Site-specific articular responses to b/tsDMARDs in rheumatoid arthritis: a longitudinal observational study from the Swiss Clinical Quality Management Registry
Annik Steimer, Andrea Götschi, Jonas Brändli, Kim Lauper, Diego Kyburz, Burkhard Möller, Sabine Adler, Frauke Förger, Diana Dan, Laure Brulhart Bletsas, Penelope Timpert-Argust, Michael Andor, Oliver Distler, Raphael Micheroli, Axel Finckh, Caroline Ospelt, Adrian CiureaObjectives
Whether treatment response differs across affected joints in rheumatoid arthritis (RA) remains unclear.

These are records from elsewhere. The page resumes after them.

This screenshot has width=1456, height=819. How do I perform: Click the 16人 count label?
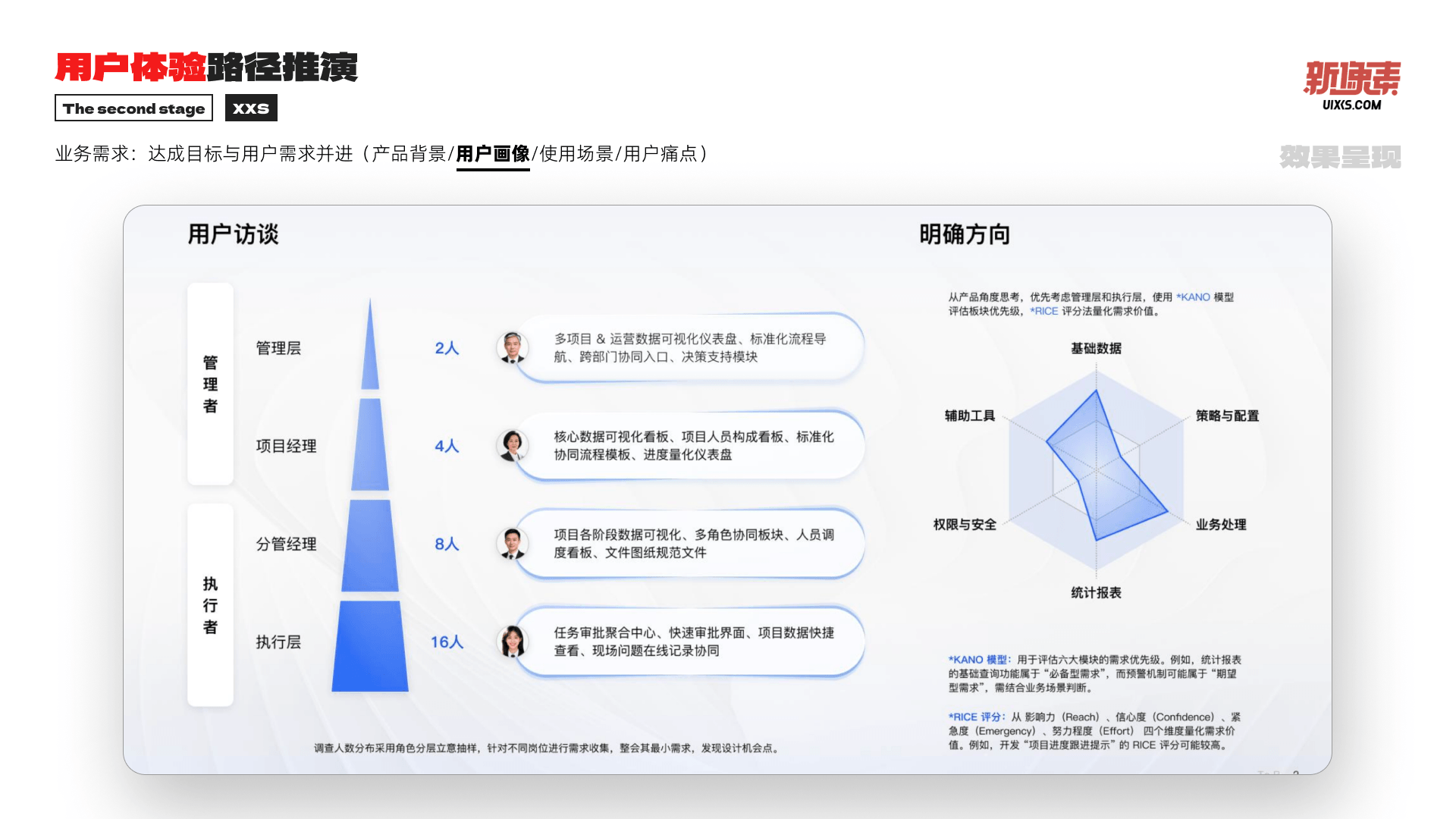pyautogui.click(x=447, y=642)
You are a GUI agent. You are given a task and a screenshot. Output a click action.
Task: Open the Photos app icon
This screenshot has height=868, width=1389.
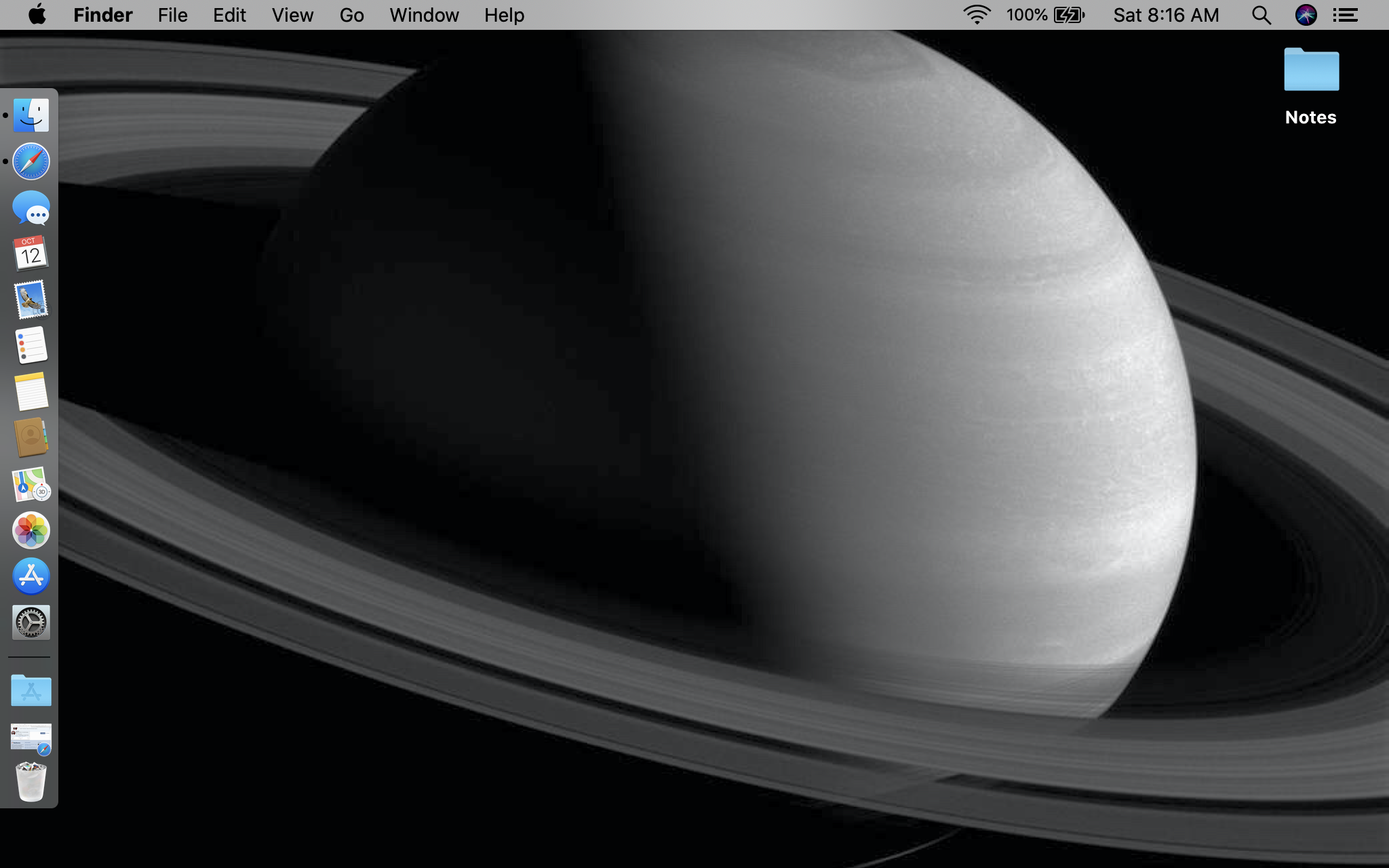tap(31, 530)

We sought to determine whether responses to tumour necrosis factor inhibitors (TNFi) and other biologic/targeted synthetic disease-modifying antirheumatic drugs (b/tsDMARDs) vary across individual joints in a large cohort of patients with RA.
Methods
Patients with RA from the Swiss Clinical Quality Management in Rheumatic Diseases registry with ≥1 swollen joint at treatment initiation of a b/tsDMARD (abatacept, interleukin-6 receptor inhibitor (IL-6Ri), Janus kinase inhibitor (JAKi), rituximab and TNFi) were included. Time to resolution of swollen joints was evaluated over a 2-year follow-up using mixed effects models accounting for interval-censored data. The analyses compared the speed of improvement of individual joints within the 28-joint count to that of the wrist. The primary analysis focused on bio-naïve patients initiating TNFi treatment, while secondary analyses included all b/tsDMARD classes, irrespective of treatment line.
Results
A TNFi was initiated in 598 patients with ≥1 swollen joint, while 1942 patients with ≥1 swollen joint started a b/tsDMARD (abatacept: 242, IL-6Ri: 317, JAKi: 333, rituximab: 176, TNFi: 874). Compared with the wrist, all joints demonstrated higher rates of resolution, except for the second and third metacarpophalangeal (MCP2/3) joints and, in some analyses, the knee. This pattern of joint-specific response was consistent across all b/tsDMARDs.
Conclusions
The wrist, MCP2 and MCP3 joints resolve more slowly than other joints following treatment with b/tsDMARDs, indicating that a longer evaluation period of treatment response and/or bridging intra-articular steroid injections may be required when these joints are affected.